Tareas a realizar:
(a) Cita literalmente el fragmento del texto sobre el incendio en la plaza Dos de Mayo que comienza en "El incendio de" y termina en "rictus de lamento.".
(b) Prosigue el texto sobre el incendio en la plaza Dos de Mayo a partir de su última oración.
======== Texto proporcionado
El incendio de uno de los ocho
edificios que integran el complejo arquitectónico de la plaza Dos de Mayo, la
más bella y representativa del período republicano, sobrecoge mas no toma por
sorpresa.
Concluido el espectáculo de
miradores, barandales y cornisas derribándose entre lenguas de fuego, no falta el
coro plañidero, inútil y extemporáneo de las autoridades locales y del Gobierno
Central que, en su afán por deslindar responsabilidades, se distribuyen
verbalmente las culpas, siempre con un sospechoso rictus de lamento.
Desconcertó que la ministra de
Cultura, Diana Álvarez Calderón, en entrevista concedida a RPP TV el día mismo
del incendio (16 de octubre), sostuviera que el Ministerio de Cultura (MINCUL) se
limitaba a declarar la monumentalidad histórica de un bien inmueble, cualquiera
fuese su naturaleza, pública o privada, y que, tratándose de bienes privados,
su despacho no podía intervenir más allá de la mera declaración. Es una
argumentación falaz, pues no puede ignorar que el hecho mismo de otorgar la
calidad de ‘monumento histórico’ a un determinado bien, establece restricciones
al derecho de propiedad, de manera que, por ejemplo, cualquier modificación o
añadido a la estructura original, debe contar con autorización previa del
MINCUL. Ello en obediencia a un principio de intangibilidad externa e interna
del inmueble, en tanto monumento. Las personas que habitan este tipo de bienes,
saben que para ejecutar las llamadas ‘mejoras necesarias’ (intervenciones
destinadas a impedir su destrucción o deterioro), deben solicitar un permiso del
Ministerio de Cultura, cuya tramitación engorrosa y dilatada en el tiempo,
genera perjuicios insalvables al predio. El derecho de propiedad, pues, no es
un derecho absoluto cuando estamos frente a esta clase de inmuebles; está limitado
por razones de interés público, como lo establece la ley.
================
======== Extractos de datos
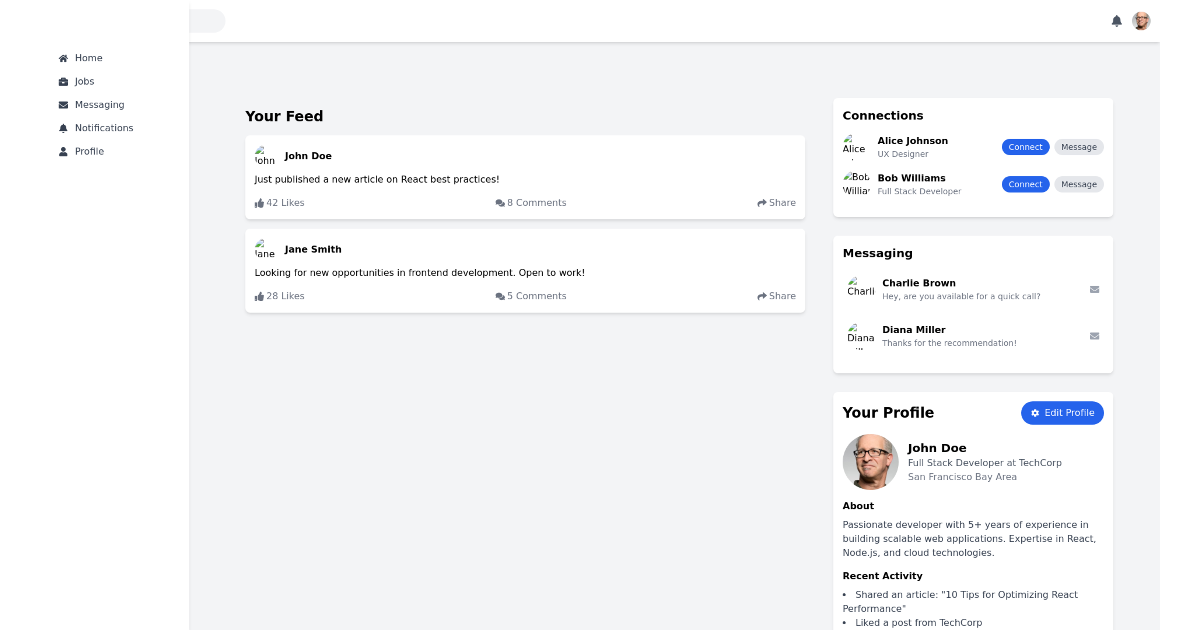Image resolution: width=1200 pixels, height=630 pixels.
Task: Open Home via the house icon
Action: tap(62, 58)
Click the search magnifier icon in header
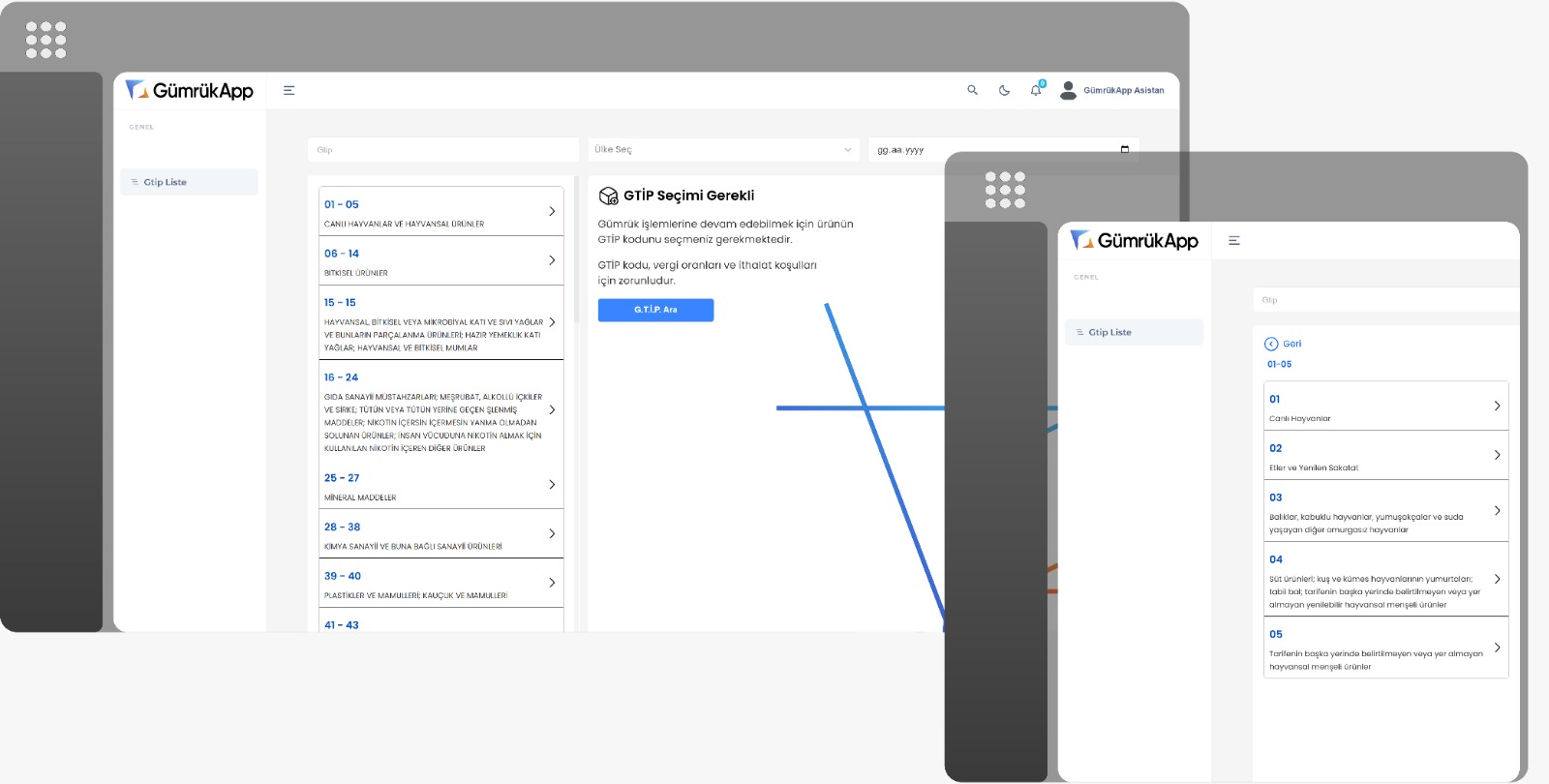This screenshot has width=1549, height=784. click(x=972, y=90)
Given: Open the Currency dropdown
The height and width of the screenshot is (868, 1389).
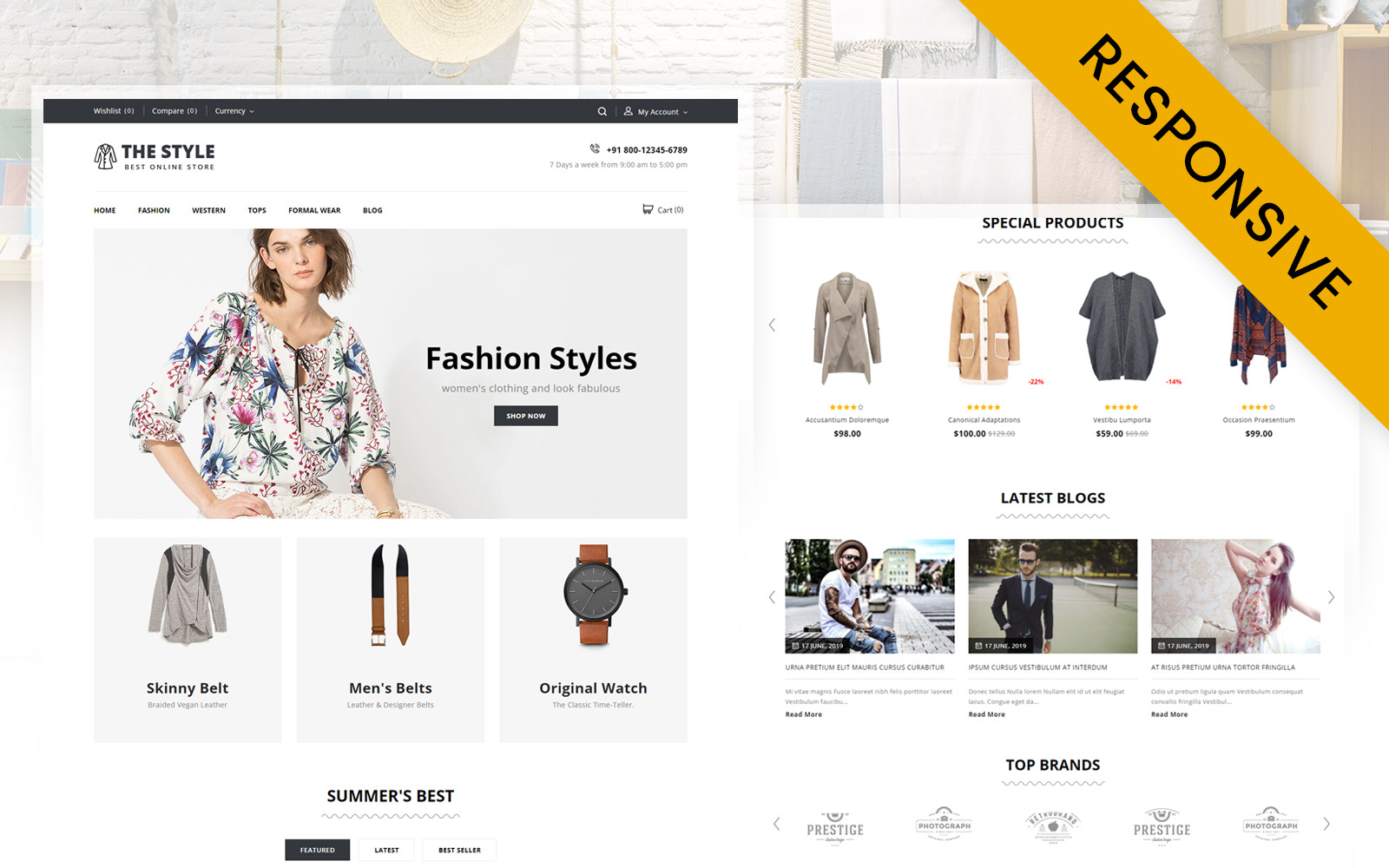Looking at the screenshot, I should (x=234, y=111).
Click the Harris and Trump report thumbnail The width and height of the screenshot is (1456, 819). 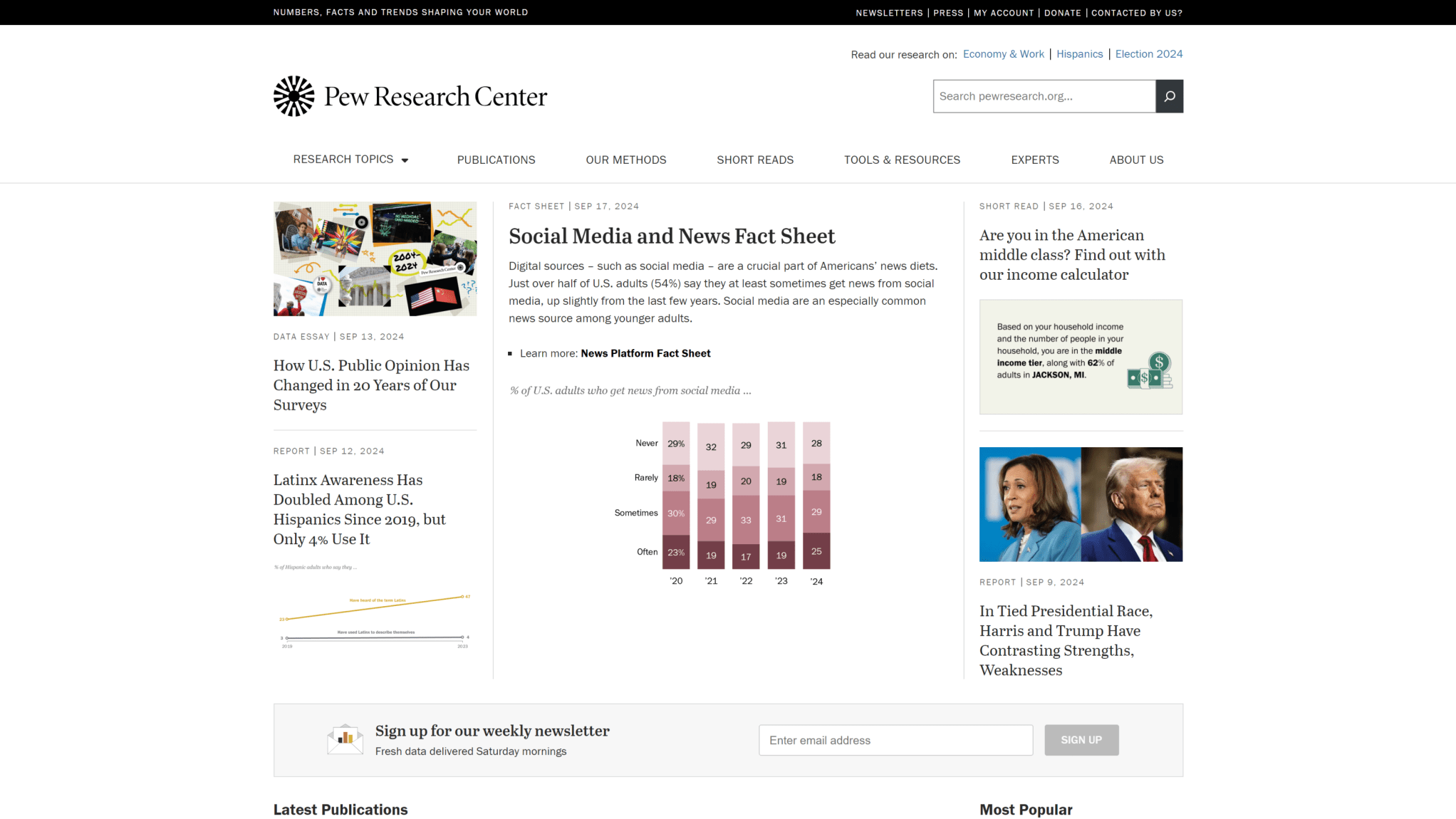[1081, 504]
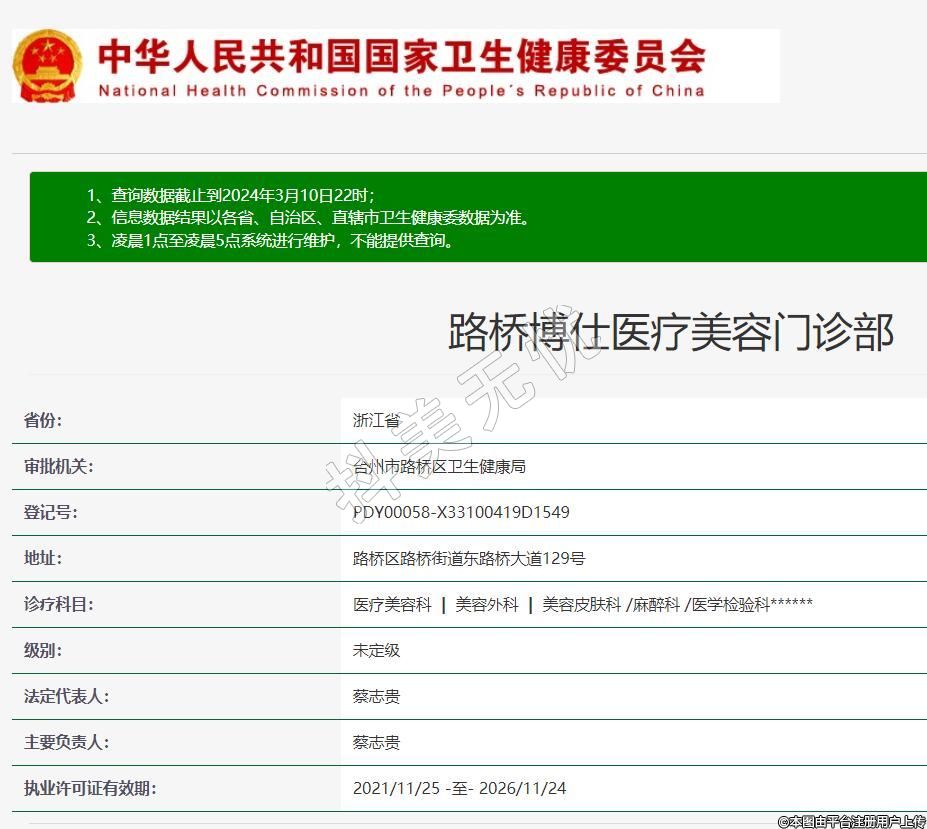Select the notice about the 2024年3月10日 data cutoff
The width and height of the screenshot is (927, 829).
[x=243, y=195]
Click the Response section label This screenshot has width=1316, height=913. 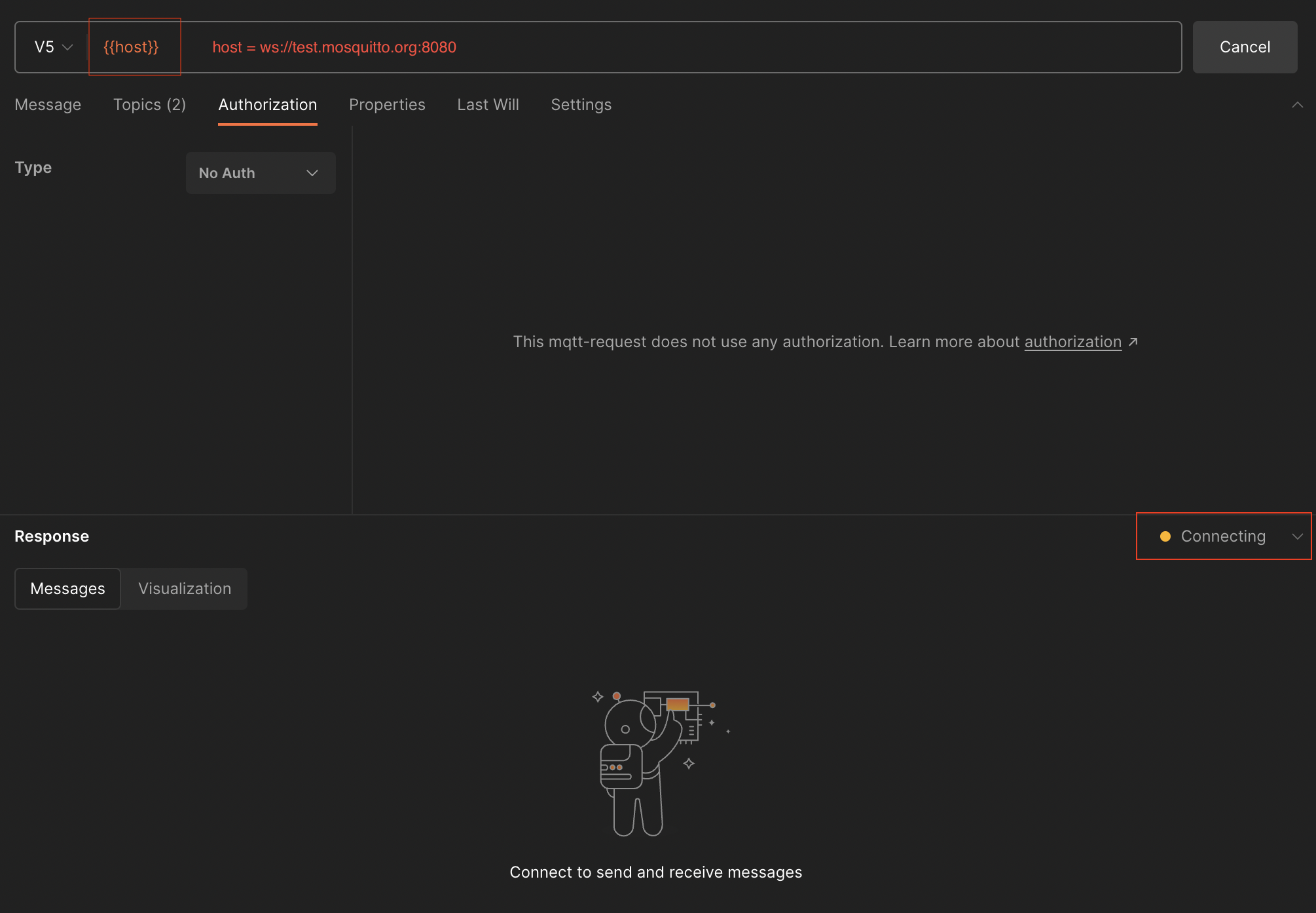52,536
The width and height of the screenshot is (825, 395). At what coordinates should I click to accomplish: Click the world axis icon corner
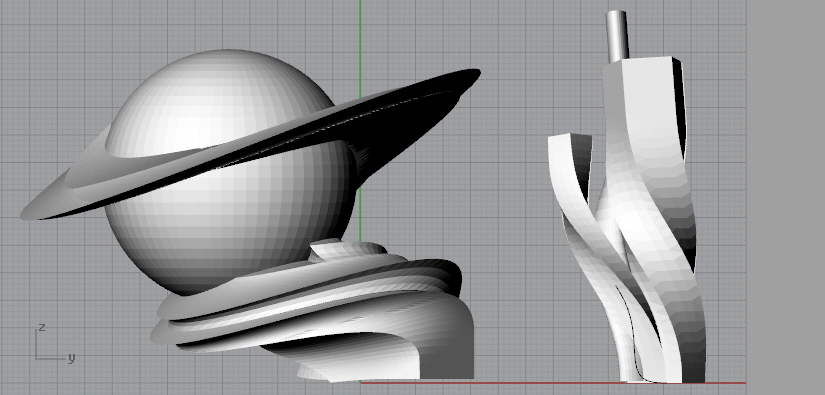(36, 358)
================
Respuestas finales:
(a)
El incendio de uno de los ocho
edificios que integran el complejo arquitectónico de la plaza Dos de Mayo, la
más bella y representativa del período republicano, sobrecoge mas no toma por
sorpresa.
Concluido el espectáculo de
miradores, barandales y cornisas derribándose entre lenguas de fuego, no falta el
coro plañidero, inútil y extemporáneo de las autoridades locales y del Gobierno
Central que, en su afán por deslindar responsabilidades, se distribuyen
verbalmente las culpas, siempre con un sospechoso rictus de lamento.

(b)
El estado de un edificio que es
patrimonio histórico, está -en teoría- sujeto a supervisiones periódicas del
MINCUL para verificar su estado de conservación, impedir que se dañen o
modifiquen sus estructuras y, en última instancia, para prevenir desastres como
el del Dos de Mayo. Lo contrario sería reducir la categoría de ‘monumento
histórico’ a un mero membrete relumbrón e hipócrita, carente de contenido. El
MINCUL desistió de ese derecho que es, a su vez, una obligación inexcusable. Resulta
no menos sintomático que desde que el antiguo Instituto Nacional de Cultura fue
elevado a la categoría de Ministerio, haya dispuesto medidas tan
controversiales e inadecuadas como el arrinconamiento del Museo de la Nación para
dar cabida a escritorios burocráticos, y autorizar la amputación de zonas
arqueológicas de incalculable valor en beneficio de autopistas, como en el caso
de Puruchuco, algo impensable en cualquier ciudad latinoamericana que estime –como
de hecho estiman- el legado de sus ancestros. Solo Lima se permite tal suicidio bajo una óptica de autosuficiencia que raya con la idiotez. Pareciera que, como en las primeras décadas del
siglo XX, las autoridades del MINCUL suscribieran la nefasta idea de que, no importando cuánto se destruya en el camino, todavía nos queda mucho por explotar… ¡Y vaya que explotó en el Dos de Mayo!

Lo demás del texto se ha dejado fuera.